Internetseiten der KZ-Gedenkstätten umgeleitet Neonazis greifen Buchenwald-Homepage an

Weimar (RPO). Rechtsextreme haben am Mittwoch die Internet-Seite der KZ-Gedenkstätten Buchenwald und Mittelbau-Dora manipuliert und geschändet. Die Onlineauftritte wurden durch Seiten mit rechter Symbolik und Parolen ersetzt. Zudem seien die Seiten mit rechtsradikalen Internetportalen verlinkt gewesen, auf denen der Holocaust geleugnet wird. Die Hackerattacke löste Entsetzen aus.

 Rechtsextreme, wie hier bei einer Demo, haben die Internetseite der KZ-Gedenkstätte Buchenwald manipuliert.

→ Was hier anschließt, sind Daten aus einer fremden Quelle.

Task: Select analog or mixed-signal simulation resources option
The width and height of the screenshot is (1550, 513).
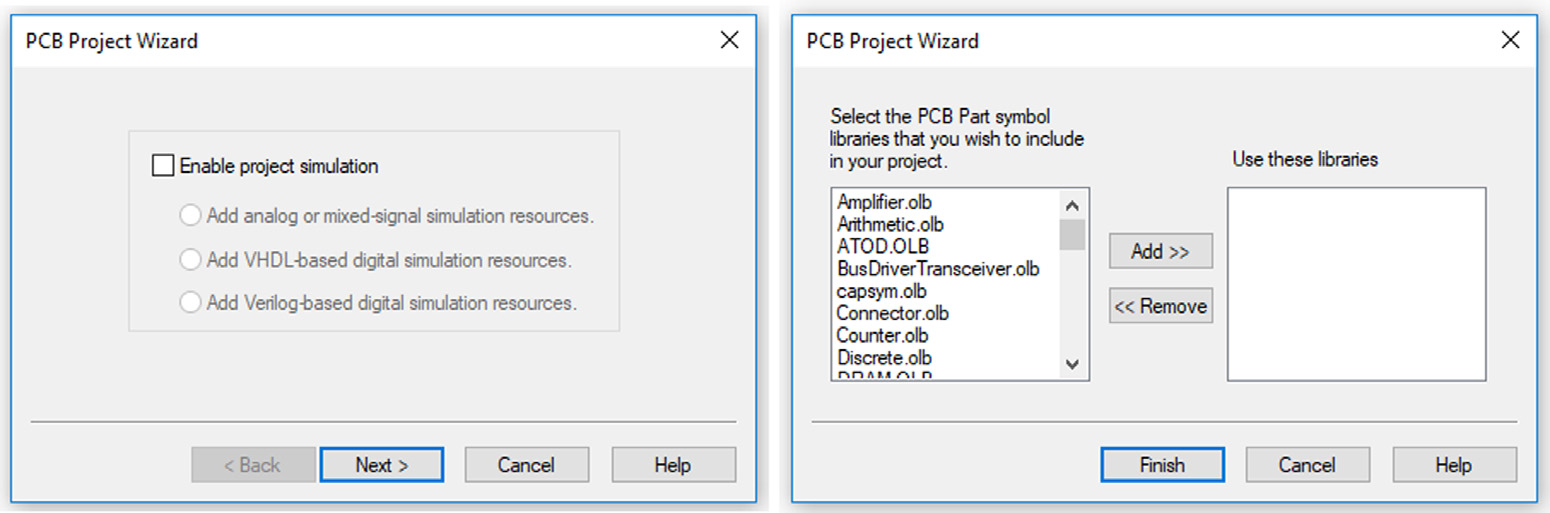Action: (190, 216)
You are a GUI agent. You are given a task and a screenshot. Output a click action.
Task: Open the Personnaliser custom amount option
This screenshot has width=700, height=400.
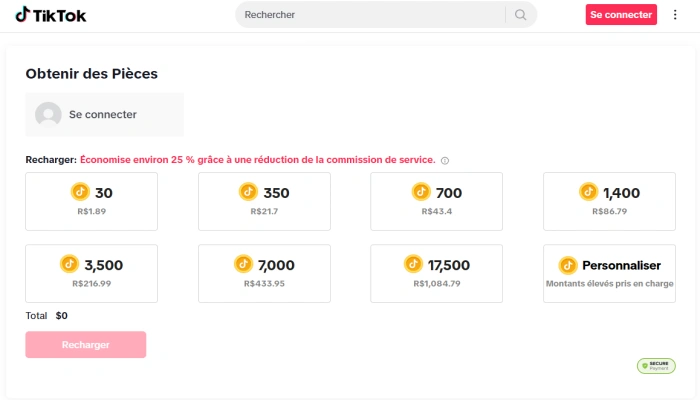click(x=609, y=273)
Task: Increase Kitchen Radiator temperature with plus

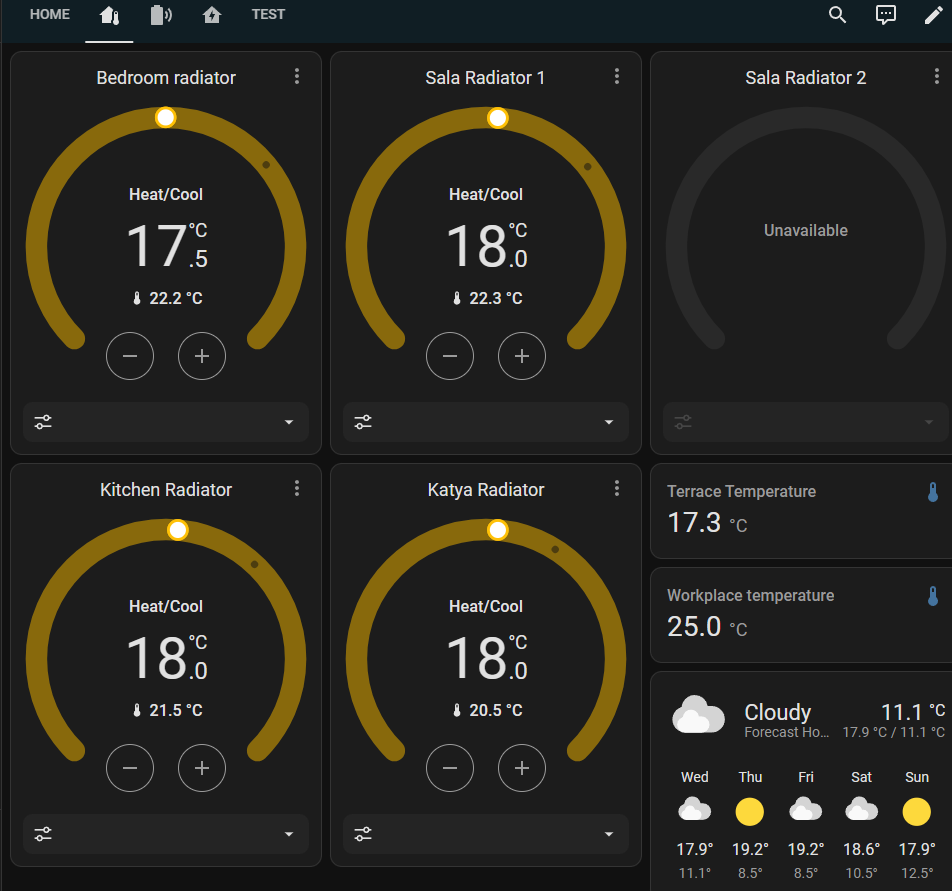Action: pos(202,768)
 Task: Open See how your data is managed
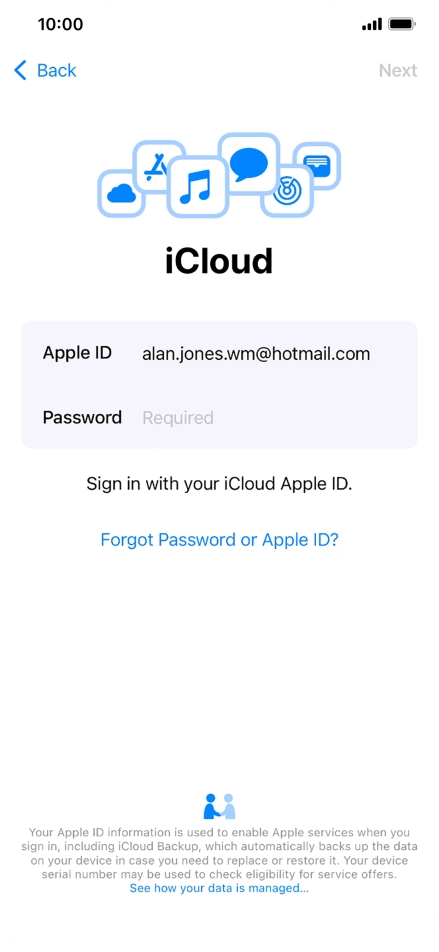click(219, 888)
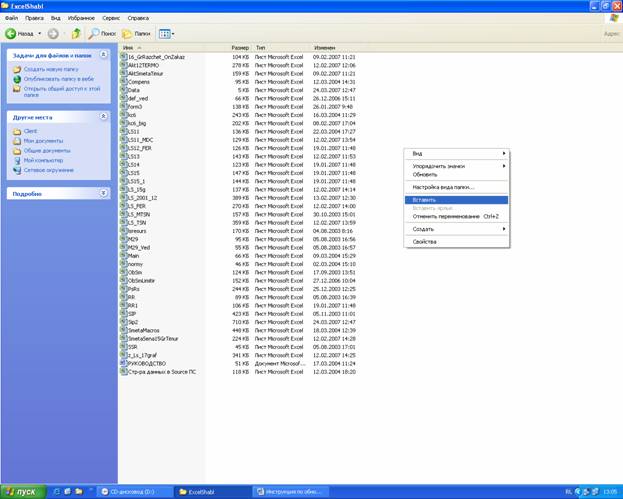623x499 pixels.
Task: Collapse the 'Задачи для файлов и папок' panel
Action: coord(103,55)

Rechtsextreme, wie hier bei einer Demo, haben die Internetseite der KZ-Gedenkstätte Buchenwald manipuliert.

Foto: AP, AP

Den Angaben zufolge wurden mehrere Fotos und Texte gelöscht. Nicht für alle Dokumente existierten Sicherheitskopien. Auch die Online-Ausgabe des Totenbuchs, das die Namen von rund 38 000 Opfern des Naziregimes umfasst, ist nicht mehr abrufbar.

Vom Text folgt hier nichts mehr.